By the way, according to Dr Ewell, Mozart and Beethoven were merely 'decent', and not bad. This will be a great relief to performers with a suppressed dislike of these composers - the music has been put on a pedestal of racist suppression, serving as a symbol of the superiority of the white race and offering a perfect reason to look down upon blacks. What to be done about this? Probably: cancellation and replacement by black music, whatever that may be, to compensate for ages of musical racism.

Mozart and Beethoven would have been quite startled if they had been confronted by such claims about their work.

https://yaledailynews.com/blog/2022/11/11/profile-philip-ewell-01-the-cellist-shaping-music-theorys-racial-reckoning/

Does Dr Ewell's crusade mean that he is merely chasing a chimaera, and that there is no racism in the classical music world, and in the educational system? Since humans are the same everywhere, it will surely be the case that there are people who let themselves be led, with some decisions, by abject prejudices. And one of the possible prejudices is one of the most abject ones: racism. But that is something very different from claiming that the art form is inspiring 'white suprematicm'. To relate classical music, and its professional world including its educational trajectories, systemiccally to 'white suprematism', is nonsensical, in the way Dr Ewell approaches it. And you only need a gullible, uniformed audience to get the absurd spectacle of the creation of a fake reality believed by otherwise rather sane people. It is a form of paranoia.



Tuesday 15 November 2022

Adolescent decoration

At Sotheby's, one of those silly 'paintings' by Piet Mondriaan has been sold for a stunning $ 51 million.

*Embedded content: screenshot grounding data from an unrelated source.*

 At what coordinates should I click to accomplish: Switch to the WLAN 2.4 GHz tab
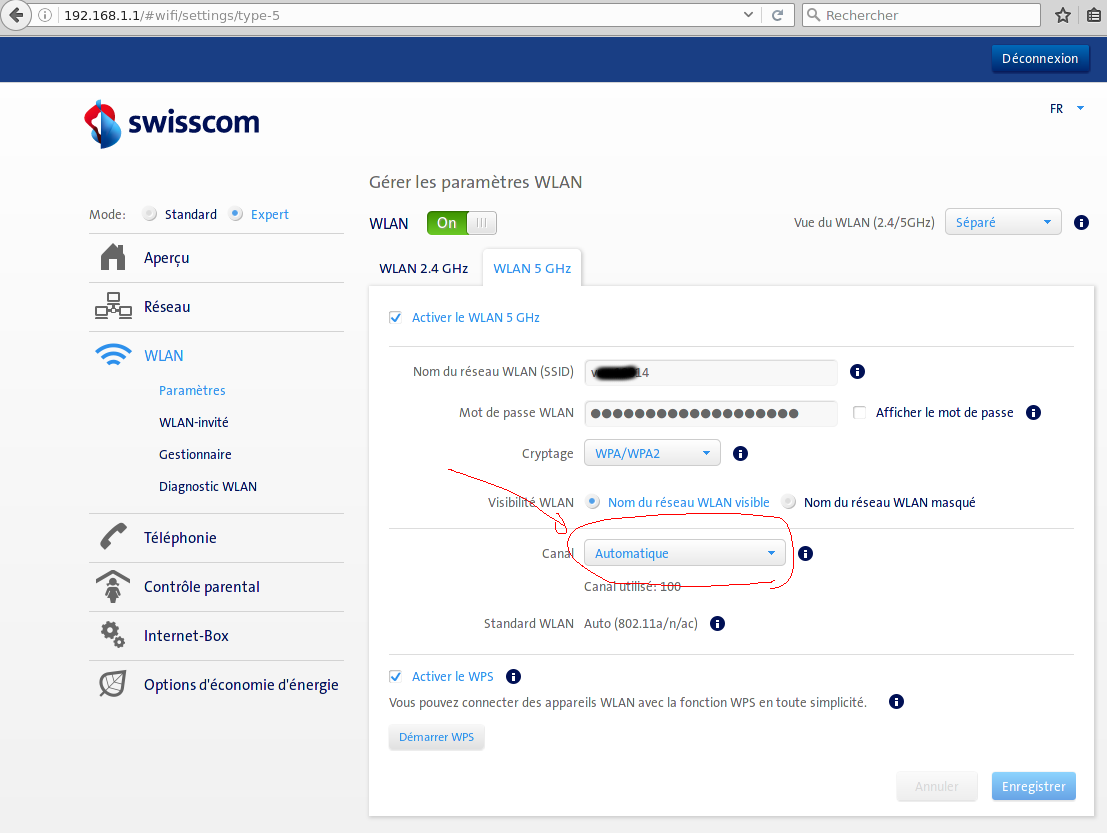424,268
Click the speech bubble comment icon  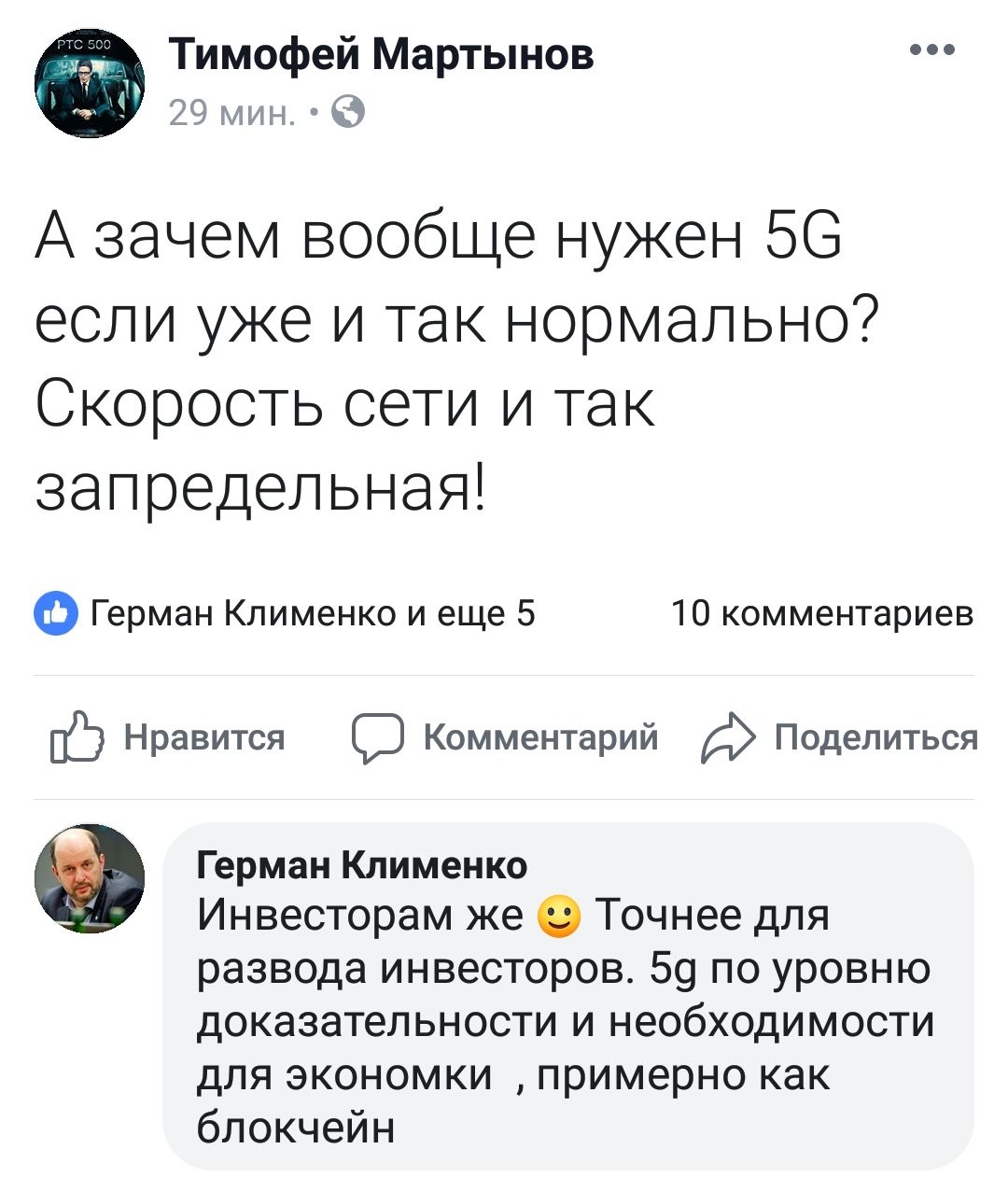click(377, 738)
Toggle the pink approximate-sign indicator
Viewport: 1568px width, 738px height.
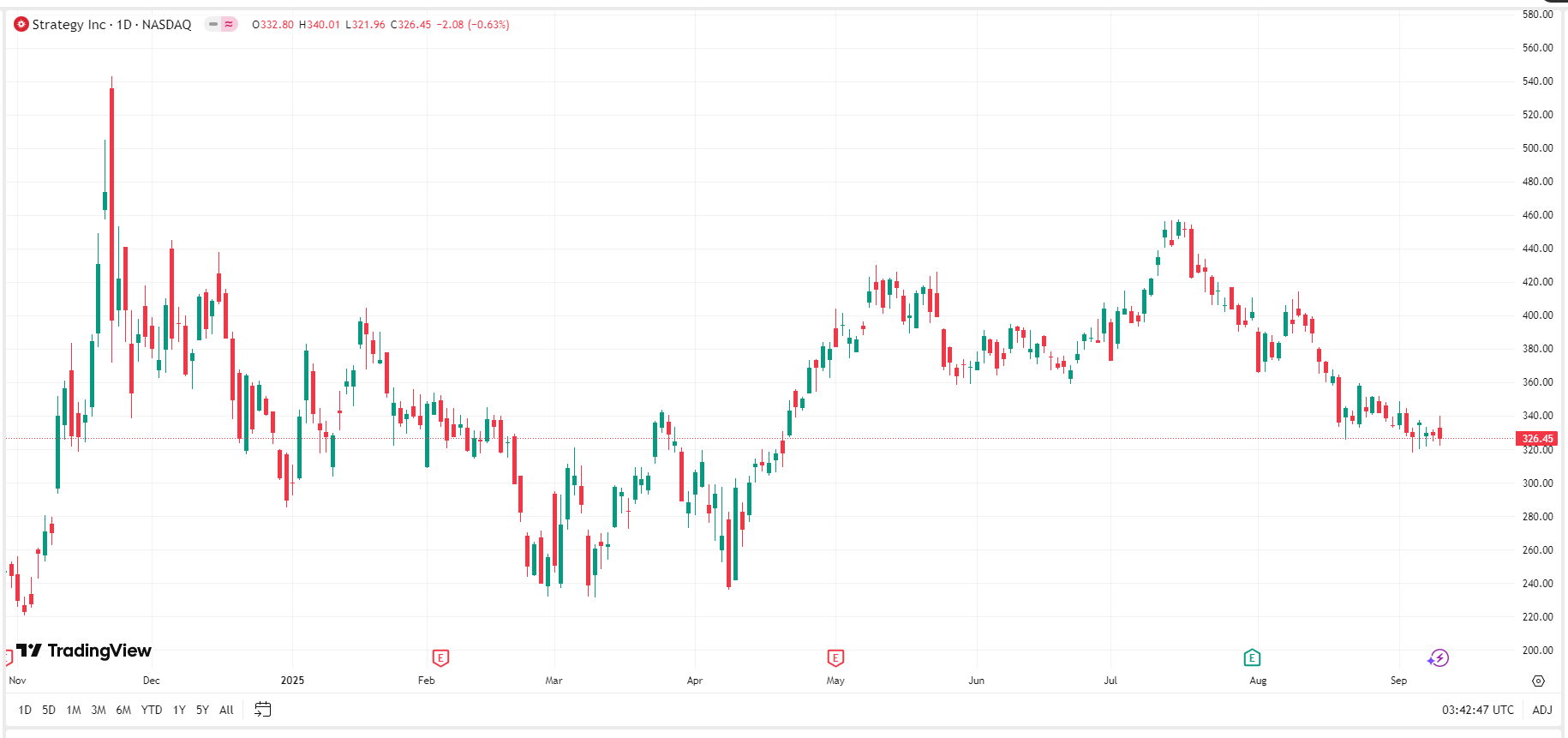pyautogui.click(x=229, y=25)
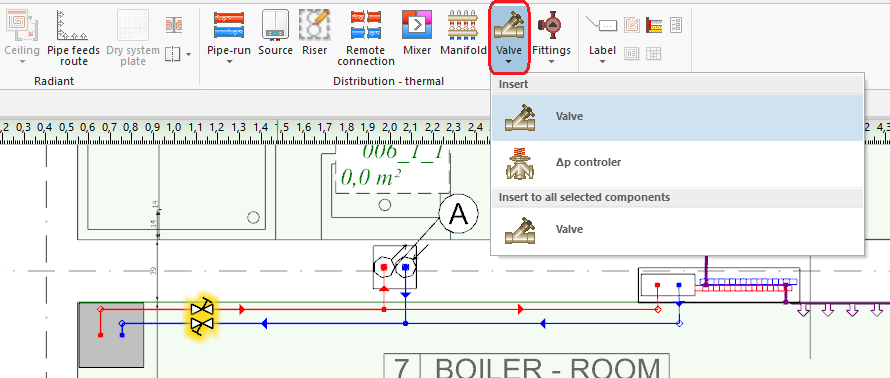
Task: Click the circle marker labeled A
Action: coord(458,215)
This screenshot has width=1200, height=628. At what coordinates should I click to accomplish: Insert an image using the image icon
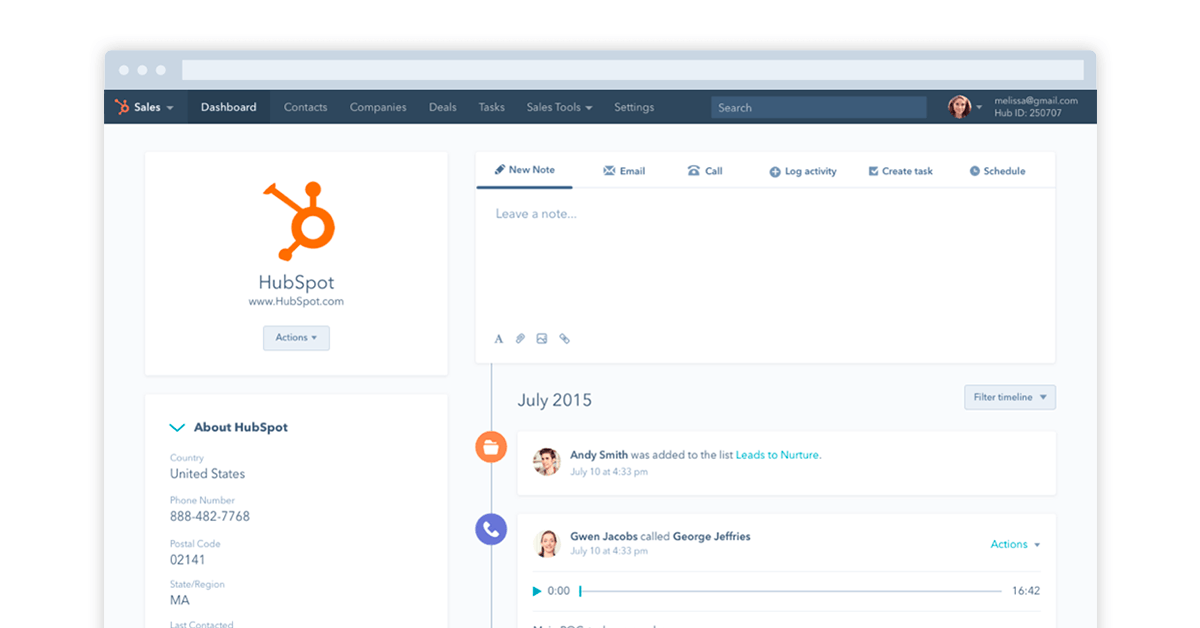point(542,339)
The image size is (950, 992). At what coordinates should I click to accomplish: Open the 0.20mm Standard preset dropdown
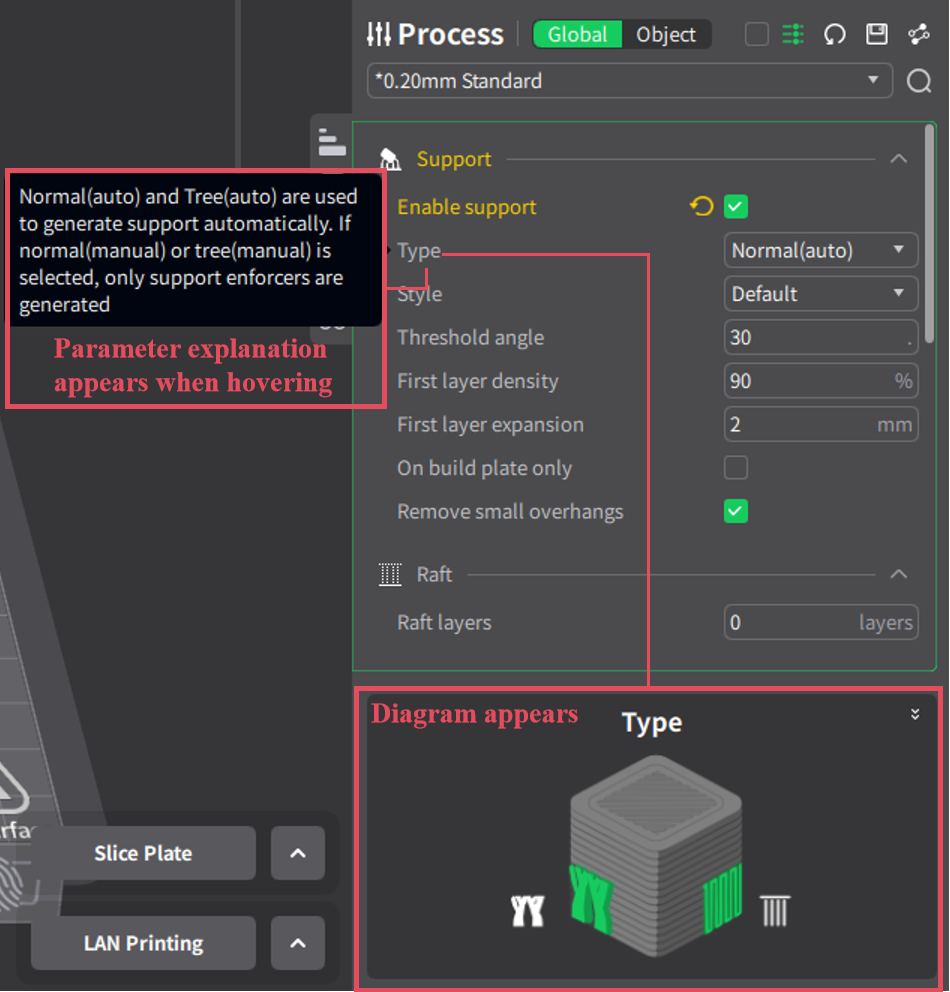click(x=629, y=82)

https://www.dutchnews.nl/news/2022/11/mondrian-sells-for-record-51-million-at-sothebys/

What is it?

It is a reductio ad absurdum of the European art of painting to a collection of the most basic proportions and colours, without any reference to reality or the imagination. The information density is almost zero, while the level of visual imagination is far below zero. In short, there is nothing to see that would, in one way or another, offer something of interest to an intelligent and culturally-developed viewer - the level of visual and intellectual poverty is stunning and indicates a very primitive way of thinking about art. But, one could object, isn't the focus on such essential proportions, divorced from its manyfold associations from the world around us, an interesting thing to comtemplate? For any intelligent person with a minimum of cultural sensitivity, the answer can only be a distinct 'no'. The best such canvasses can aspire to, is a primitive, minimalist decoration in simple adolescent rooms.

How then, is it possible that in the world of adults such products are sold for hughe prices, take place of pride in public museums and have acquired a fame and respect far beyond their meaning? Here the answer is, that an age of intense propaganda and theorizing has blunted the perceptive faculties of many people curious enough to embark upon the cultural field but too underdeveloped to see through the nonsense. But 'underdeveloped' of what? It is the capacity to make comparisons and to assess the meaning and the effects of art works which creates insights. You have to forget millennia of art to be able to think that a Mondrian is a meaningful work, in the same way that ages of art music have to be ignored to be able to take people like John Cage seriously.